## DATA RECORDS
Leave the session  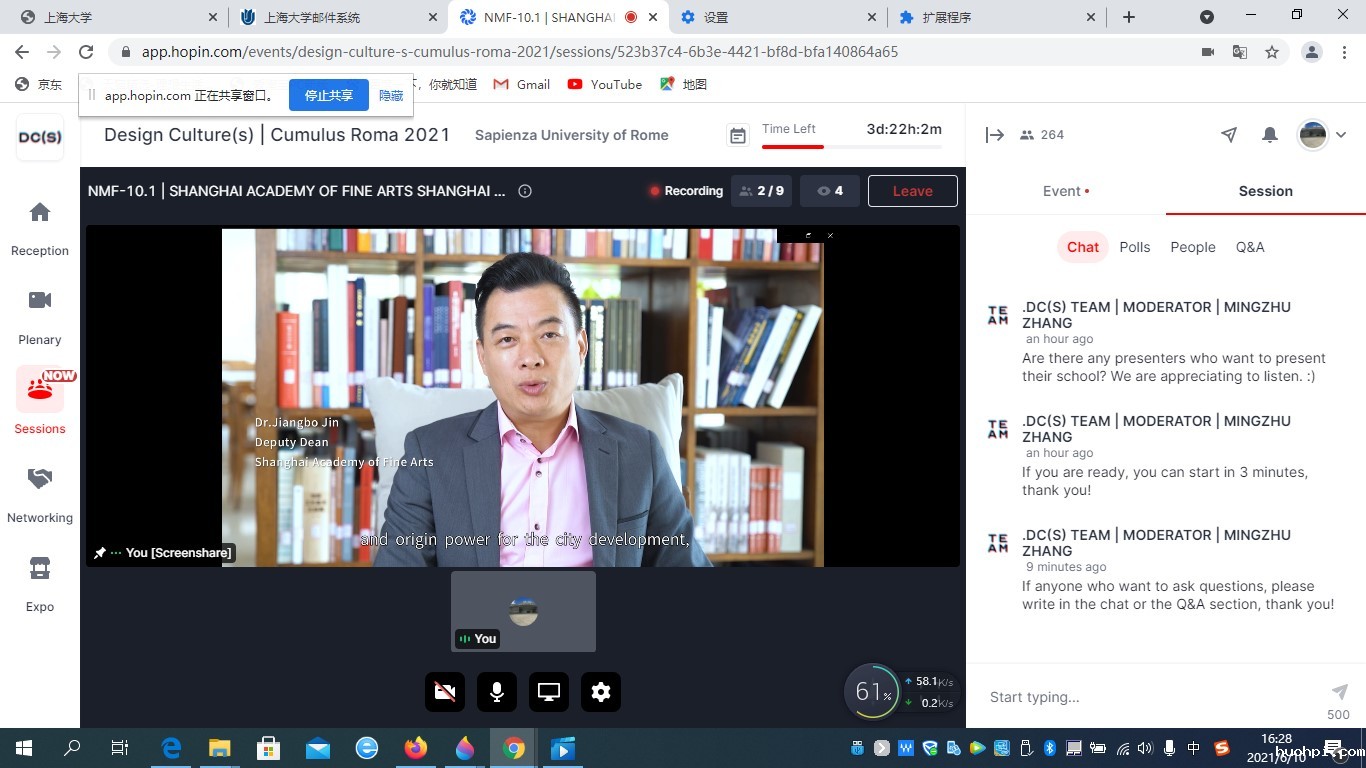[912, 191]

* * *

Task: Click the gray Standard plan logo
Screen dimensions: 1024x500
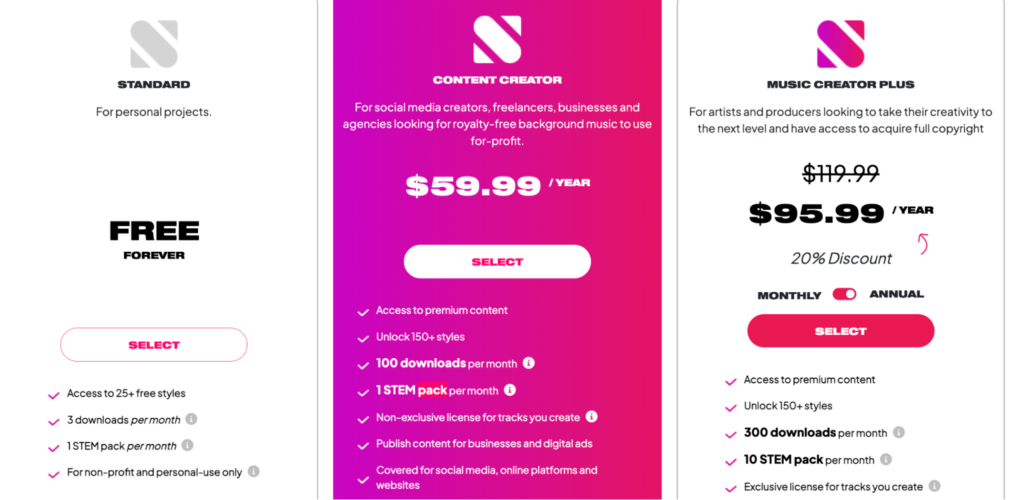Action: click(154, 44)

---

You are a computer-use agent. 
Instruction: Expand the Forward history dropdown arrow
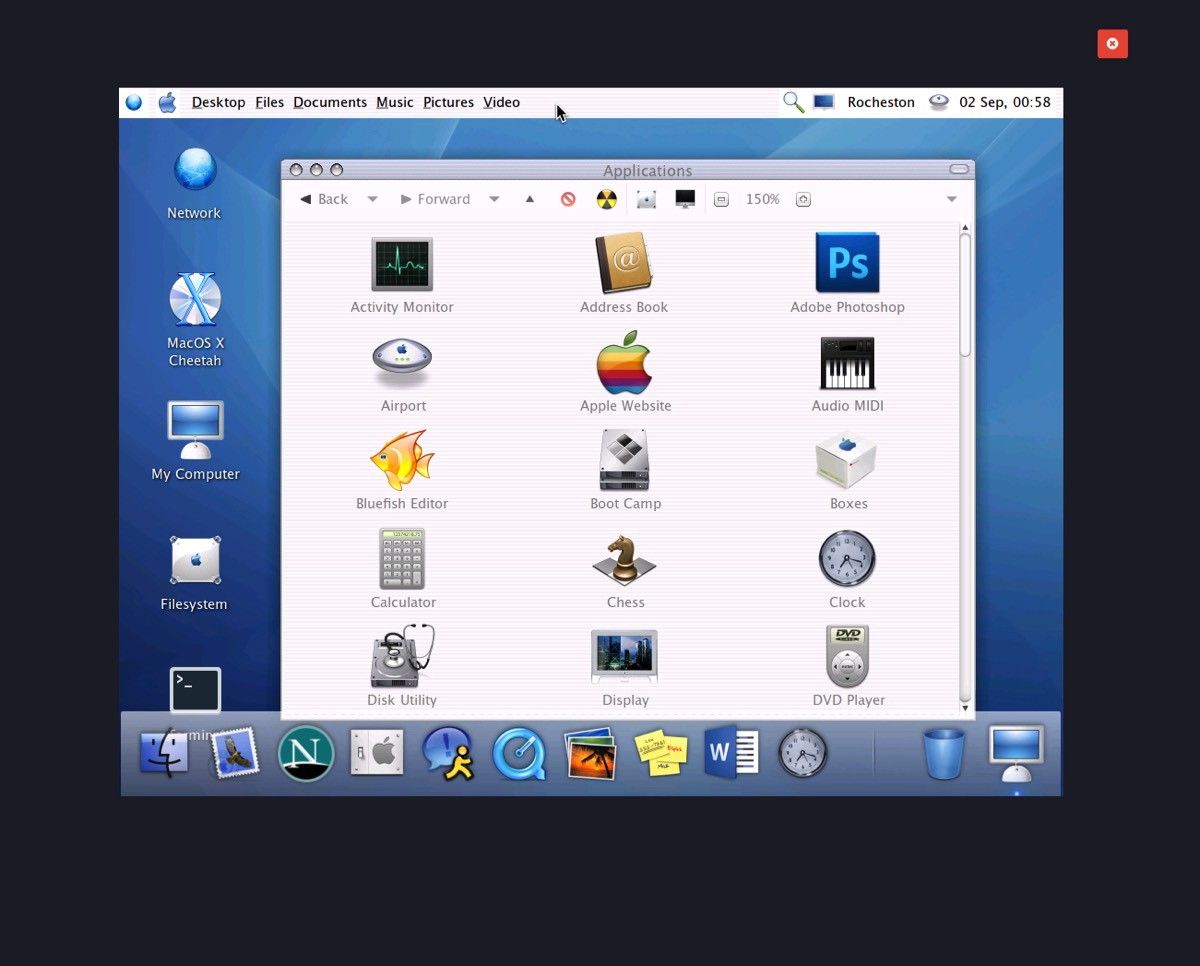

## WHAT THIS TASK INVOLVES
There is a line with "You are a computer-use agent." and a line with "Instruction: Expand the" above. Copy exactly those two lines and all lines between them, with nothing else.

## EXERCISE RESULT
You are a computer-use agent. 
Instruction: Expand the Forward history dropdown arrow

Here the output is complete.